■ Aim of the task ■
Once the line containing "Where should I" is reached in the listing below, reproduce it and all later lines through the final one exactly, but omit any pictures.

════════

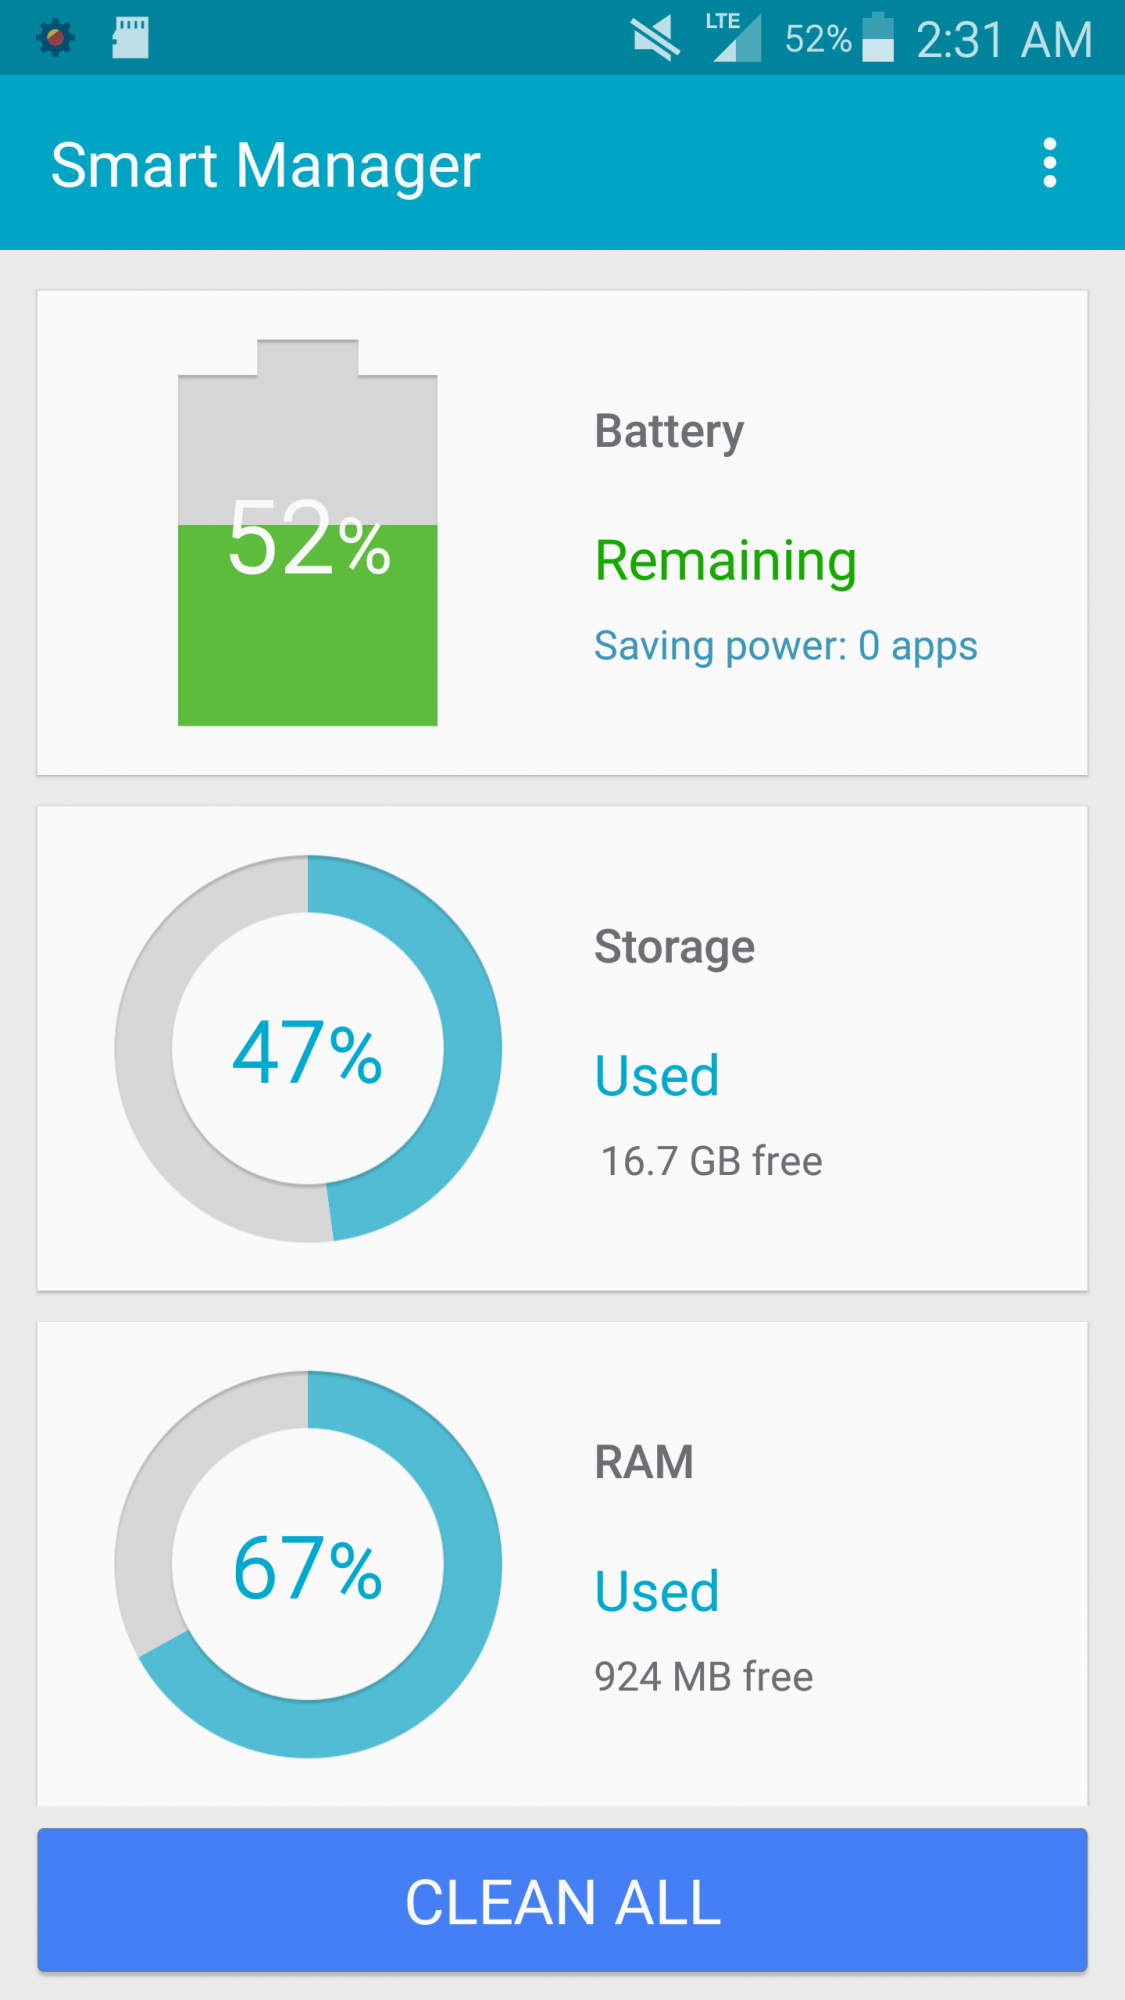This screenshot has width=1125, height=2000.
Task: Tap the SD card notification icon
Action: 130,38
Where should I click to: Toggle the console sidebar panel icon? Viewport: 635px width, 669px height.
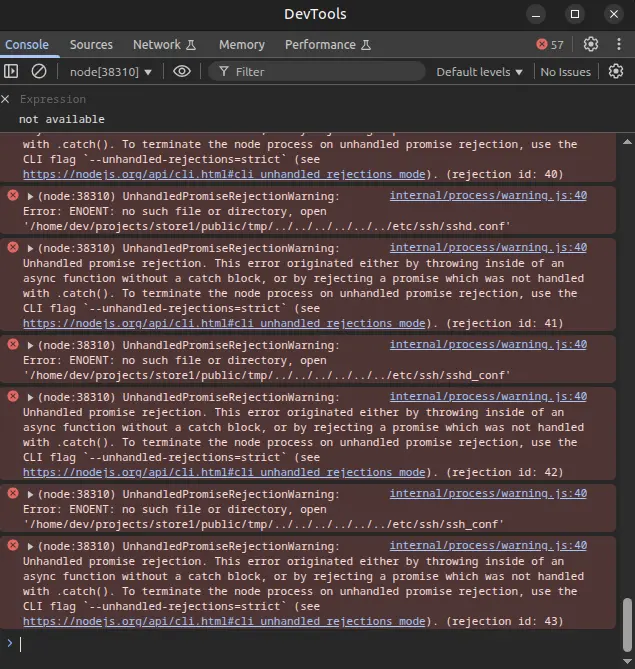pos(11,71)
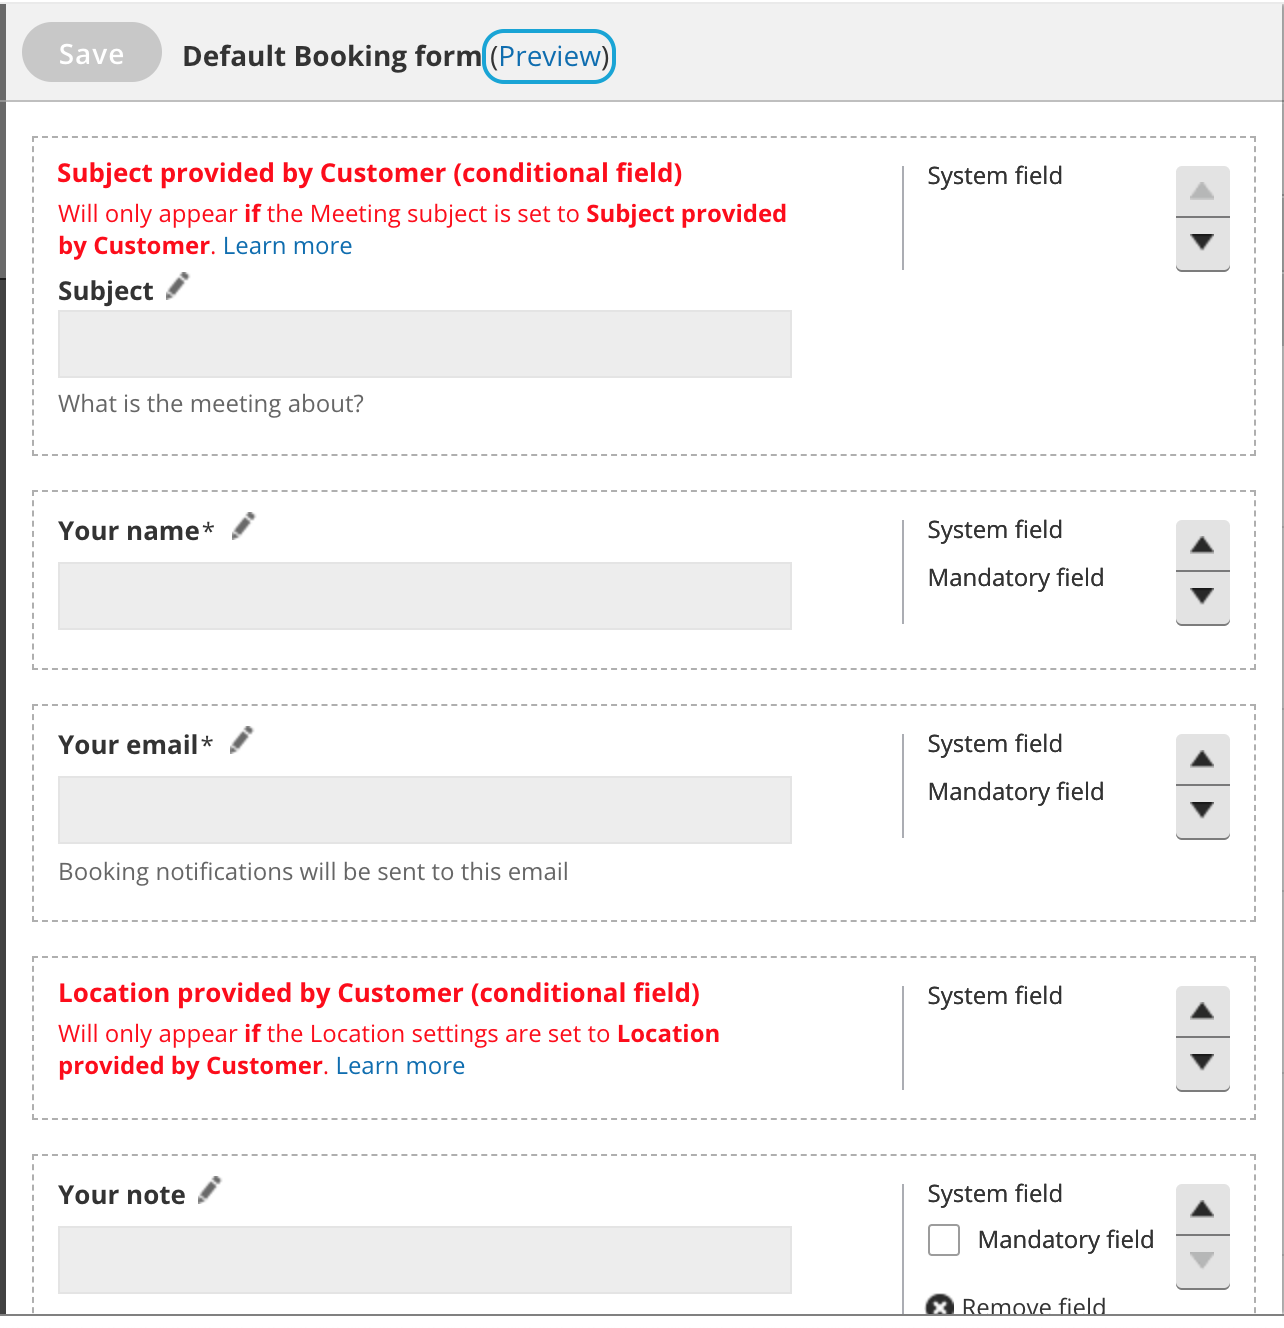Screen dimensions: 1284x1328
Task: Open the booking form Preview link
Action: tap(549, 56)
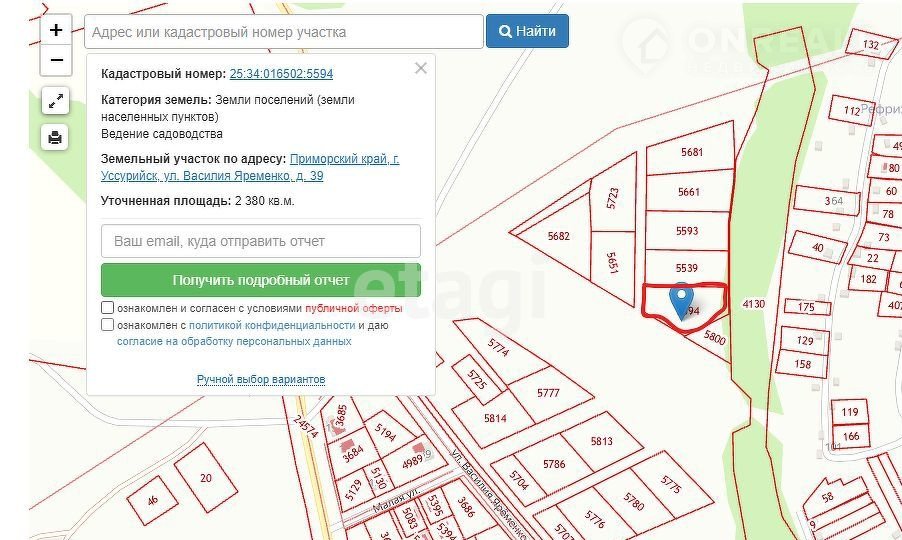Open cadastral number 25:34:016502:5594 link
This screenshot has width=902, height=540.
pyautogui.click(x=281, y=74)
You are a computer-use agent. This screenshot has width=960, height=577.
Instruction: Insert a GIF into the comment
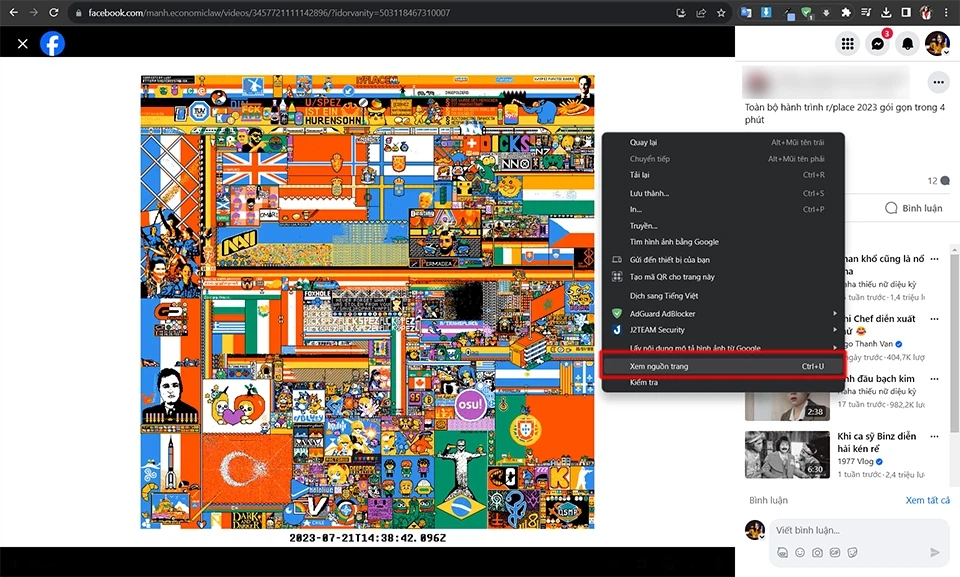pyautogui.click(x=835, y=552)
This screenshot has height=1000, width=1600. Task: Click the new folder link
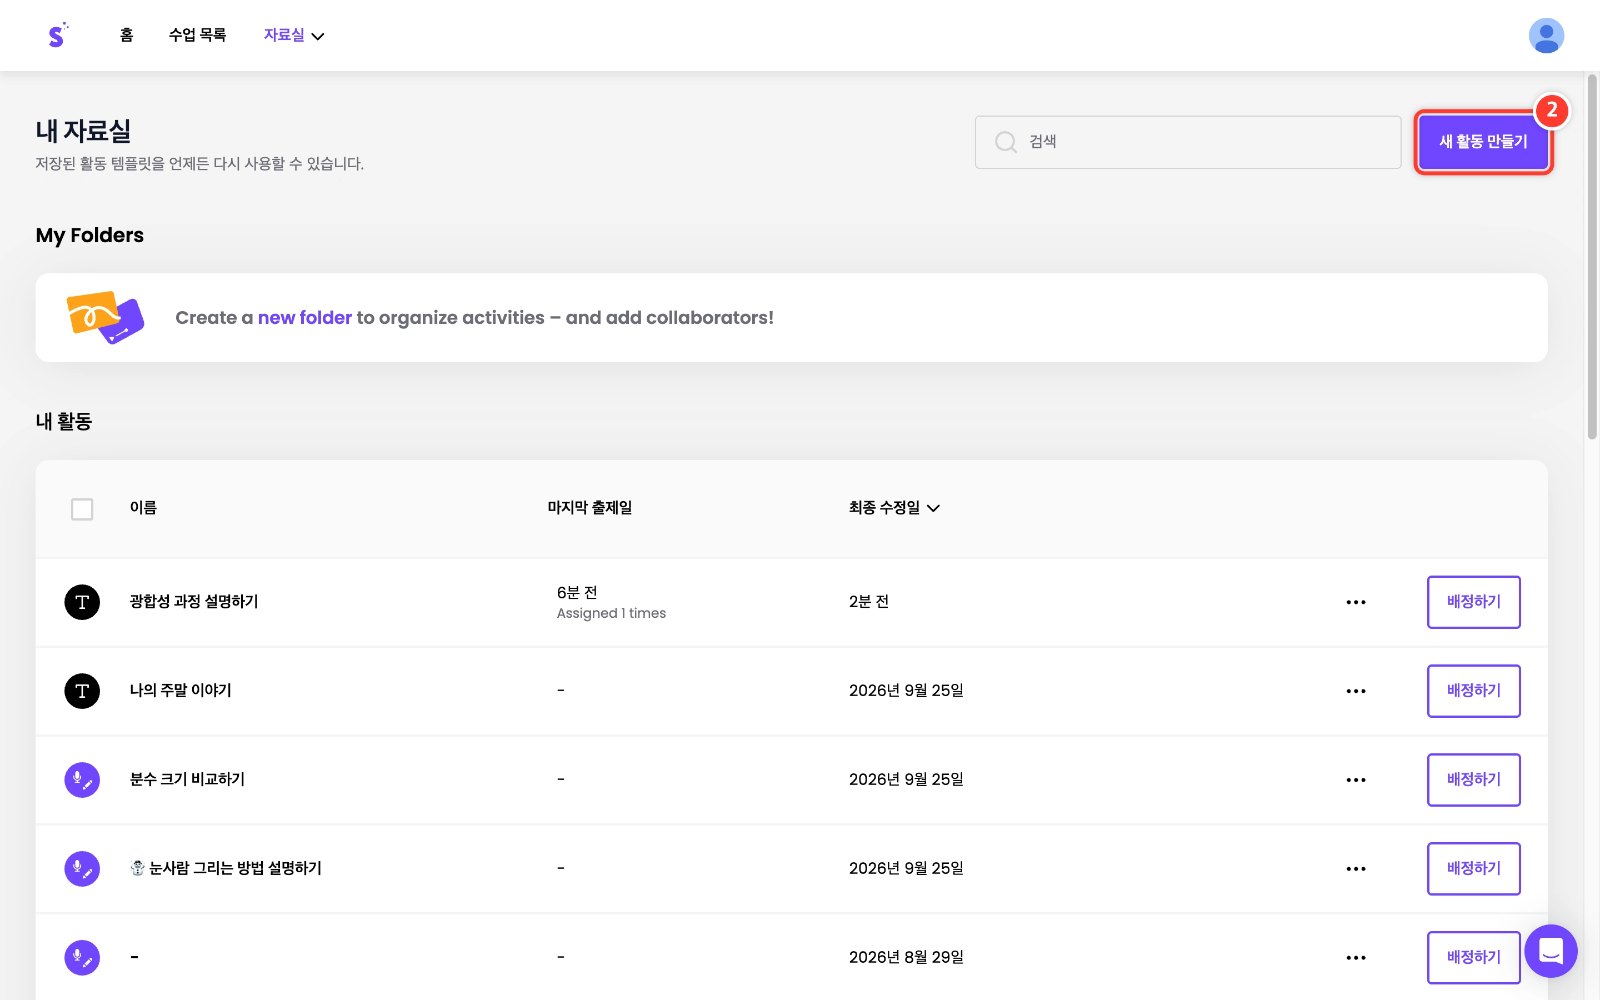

════════

■ Written solution ■
Where should I click to: Toggle the console sidebar panel icon? Viewport: 635px width, 669px height.
pos(11,71)
Screen dimensions: 1284x1328
Task: Open the booking form Preview link
Action: tap(549, 56)
Open cadastral number 25:34:016502:5594 link
This screenshot has width=902, height=540.
pyautogui.click(x=281, y=74)
You are a computer-use agent. This screenshot has width=960, height=577.
Instruction: Insert a GIF into the comment
pyautogui.click(x=835, y=552)
This screenshot has height=1000, width=1600. Task: Click the new folder link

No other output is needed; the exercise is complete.